§ INSTRUCTIONS TO FOLLOW: Could you repeat the entries below exactly, but only from the line with "Given: Click the" through the line with "You are a GUI", and without any picture?
───── DATASET CONTENT ─────
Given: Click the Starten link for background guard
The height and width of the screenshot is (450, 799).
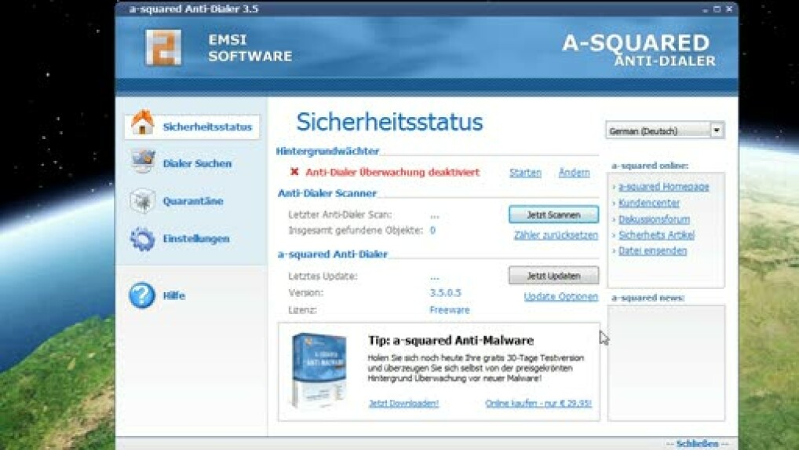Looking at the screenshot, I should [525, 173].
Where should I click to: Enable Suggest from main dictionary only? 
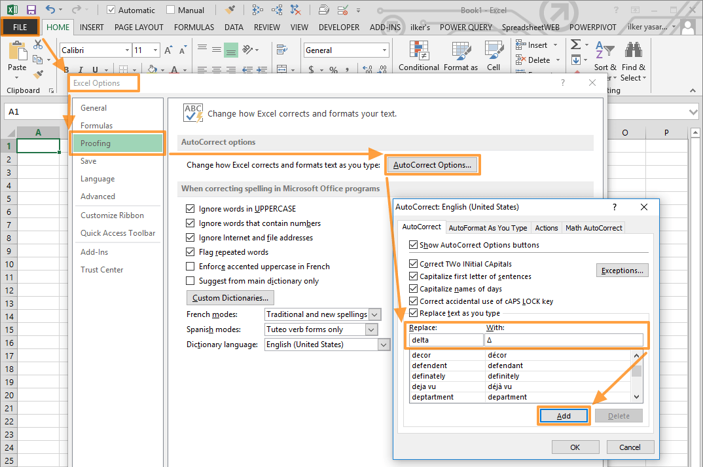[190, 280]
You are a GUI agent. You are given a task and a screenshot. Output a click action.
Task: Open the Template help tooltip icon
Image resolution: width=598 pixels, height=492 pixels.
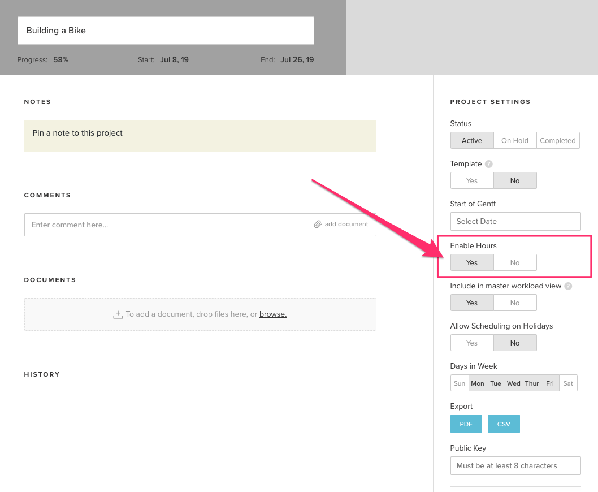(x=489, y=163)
─────
───── DATASET CONTENT ─────
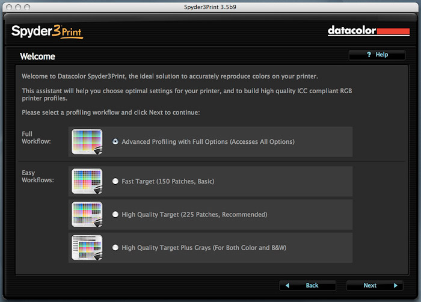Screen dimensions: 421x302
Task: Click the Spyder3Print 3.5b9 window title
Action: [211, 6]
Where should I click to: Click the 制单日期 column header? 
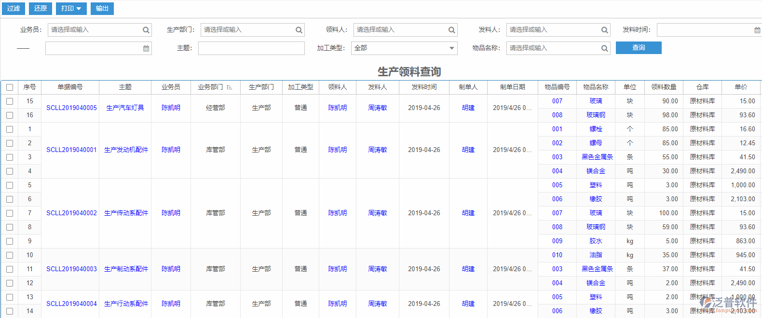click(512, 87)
─────
§ EXERCISE RESPONSE:
Given: Click the Starten link for background guard
The height and width of the screenshot is (450, 799).
Looking at the screenshot, I should [525, 173].
Where should I click to: Enable Suggest from main dictionary only? 
[190, 280]
You are a GUI agent. You are given a task and a screenshot. Output a click action.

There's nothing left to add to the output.